DEFINITION of '3/27 Adjustable-Rate Mortgage - 3/27 ARM'
A type of adjustable-rate mortgage (ARM) frequently offered to subprime borrowers. These mortgages are designed as short-term financing vehicles that give borrowers time to repair their credit until they are able to refinance into a mortgage with more favorable terms.
3/27 mortgages have a three-year fixed-interest-rate period after which the interest rate begins to float based on an index plus a margin (known as the fully indexed interest rate). There is a high probability that the fully indexed interest rate will be substantially higher than the initial three-year fixed interest rate; therefore, to avoid payment shock, the intent of 3/27 mortgage borrowers is to be able to refinance the mortgage before the interest rate begins to adjust.

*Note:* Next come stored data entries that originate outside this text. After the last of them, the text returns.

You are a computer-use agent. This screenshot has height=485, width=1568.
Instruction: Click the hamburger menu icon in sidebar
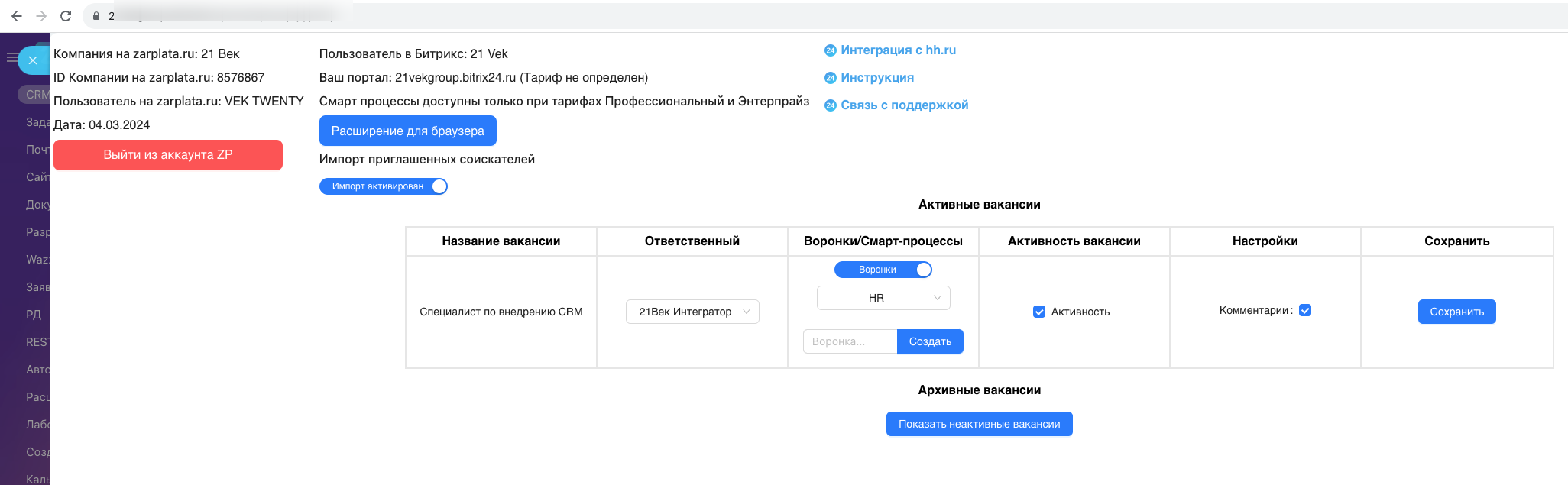point(11,57)
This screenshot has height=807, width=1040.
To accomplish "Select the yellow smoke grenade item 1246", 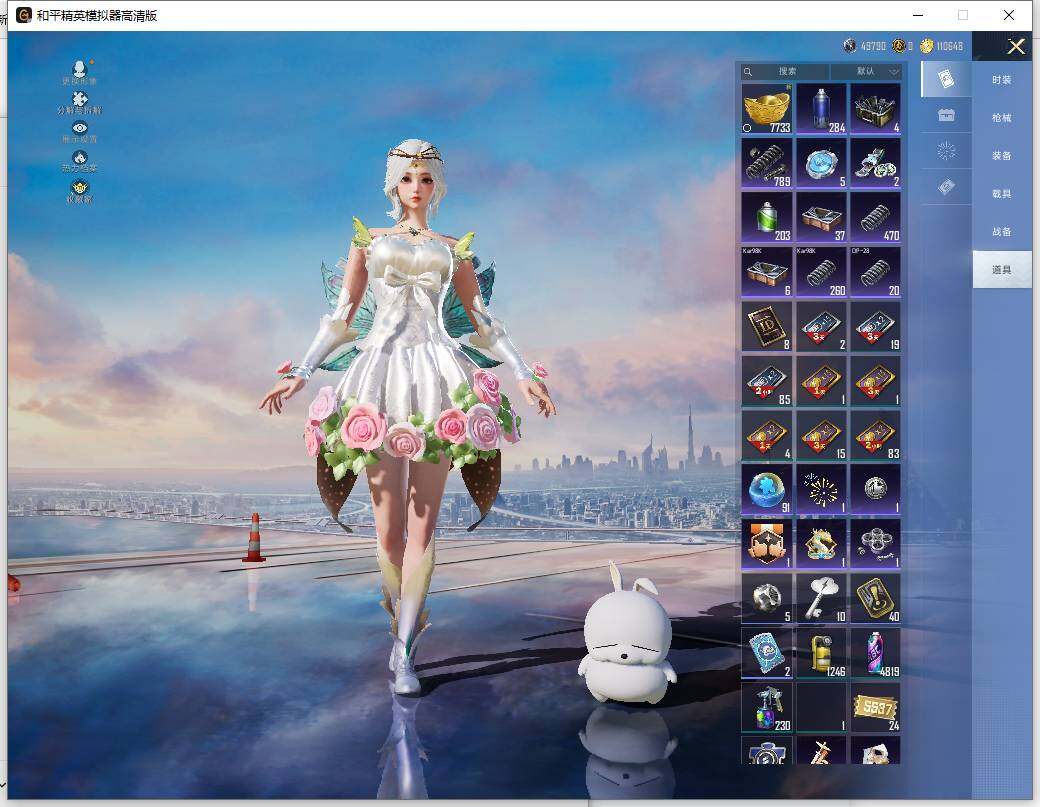I will click(x=821, y=651).
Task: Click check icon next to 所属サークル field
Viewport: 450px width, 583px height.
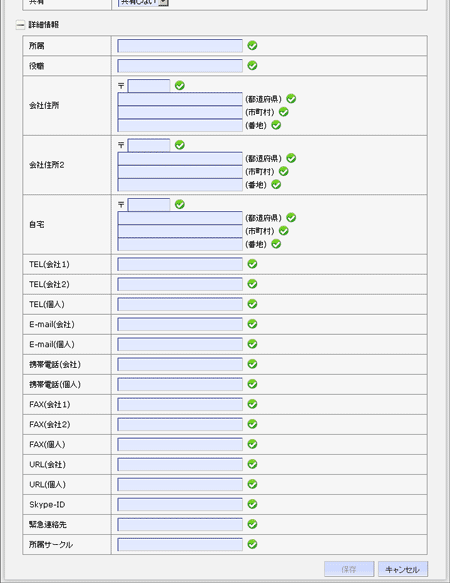Action: [252, 545]
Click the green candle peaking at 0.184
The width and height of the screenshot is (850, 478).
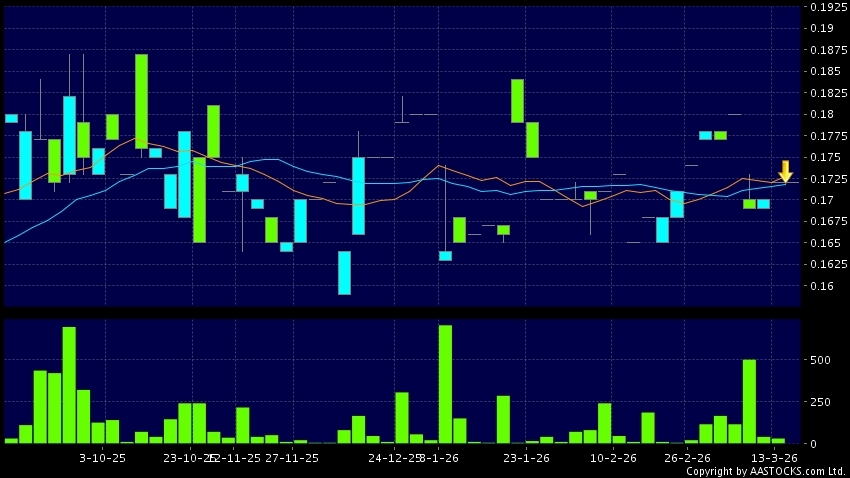pyautogui.click(x=518, y=100)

BREAKING DOWN '3/27 Adjustable-Rate Mortgage - 3/27 ARM'
A common mistake many 3/27 mortgage borrowers make is a failure to recognize the risks associated with such a mortgage. Many times they do not recognize how much their monthly payments may increase if the interest rate changes. Even if they plan on refinancing before the interest rate starts to move, they fail to foresee future economic conditions that might make refinancing difficult.
For example, the rate of home price appreciation and home equity play a very important role in a borrower's ability to refinance at a future date. Many borrowers are too optimistic about the rate of home price appreciation. Additionally, many 3/27 mortgages carry prepayment penalties, which make refinancing very costly.